Pewnie myślicie sobie, że tych klientów z Rosji nie będzie wielu… Otóż każdy, kto tak myśli, jest w błędzie. Jako, że z powodów naukowych często jestem gościem w Kaliningradzie (zresztą w Petersburgu również), mam także sposobności zajrzeć do tamtejszych marketów i porozmawiać ze zwykłymi mieszkańcami (np. panią w bibliotece, paniami z biura OZON-u, panem z antykwariatu na Grekowa itp.). Co wynika z tych rozmów? Okazuje się, że zwykli Rosjanie czekają z niecierpliwością na ułatwienia graniczne. Zanim weszły Wizy Schengen, wielu jeździło do nas na wakacje, na zakupy itp. Powodem były i są ceny. Produkty żywnościowe w naszych sklepach są 1,5-2 razy niższe niż w Kaliningradzie (już pomijam, że nasze produkty są lepszej jakości). Wbrew temu, co większość z nas myśli, Rosjanie wcale nie są tacy biedni. Mają pieniądze i chcą je u nas (czytaj: w Polsce) wydawać. Myślę sobie, że dobrze by było, żeby wydali je w Elblągu.
Co więcej, jest wysoce pewne, że znakomita większość turystyki zakupowej będzie odbywała się grupowo, tzn. zostaną uruchomione nowe linie autobusowe wożące zakupowiczów do Polski.

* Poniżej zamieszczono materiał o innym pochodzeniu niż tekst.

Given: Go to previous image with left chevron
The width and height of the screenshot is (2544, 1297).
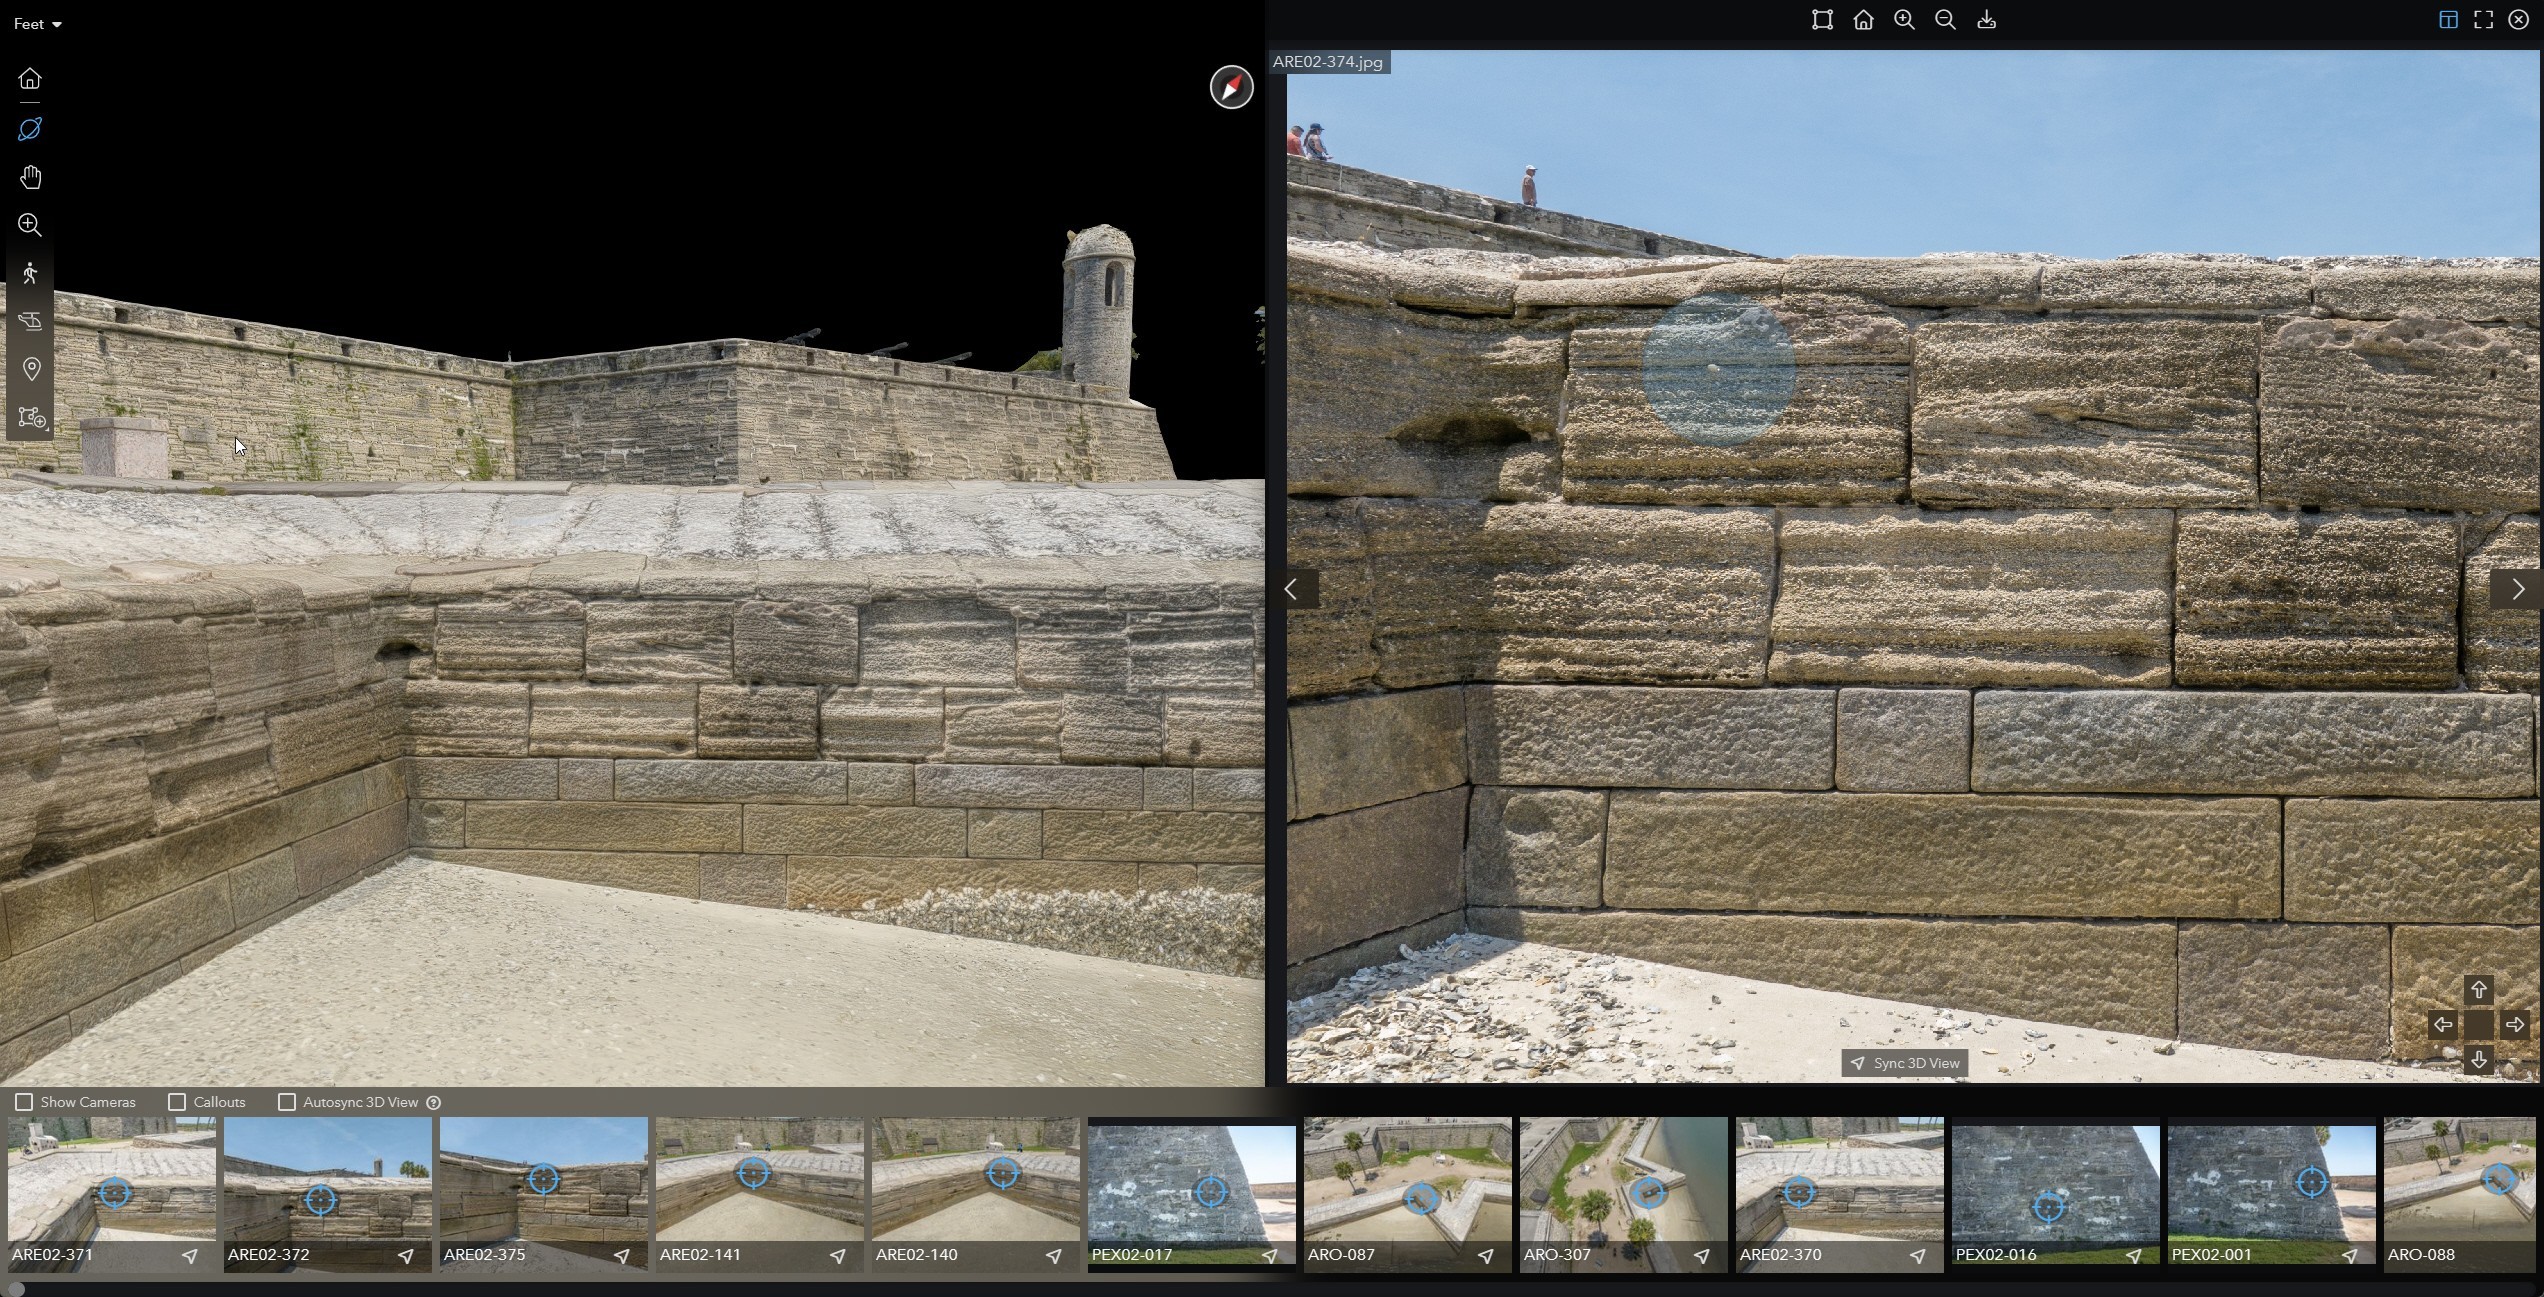Looking at the screenshot, I should pyautogui.click(x=1292, y=590).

Nie podejrzewam, żeby Rosjanom chciało się stać w gigantycznych kolejkach, jakie będą generowały polskie „zbiornikowce”. Tymczasem autobusy wprowadzone do nowego rozkładu będą przejeżdżały granicę dużo szybciej.
Teraz od naszych władz zależy, ile z nich zatrzyma się w Elblągu, a ile śmignie dalej.
1. Władze miasta powinny we współpracy z władzami Kaliningradu zorganizować spotkanie dla firm transportowych, aby zorientować się, ile z nich zamierza uruchomić połączenia do Elbląga.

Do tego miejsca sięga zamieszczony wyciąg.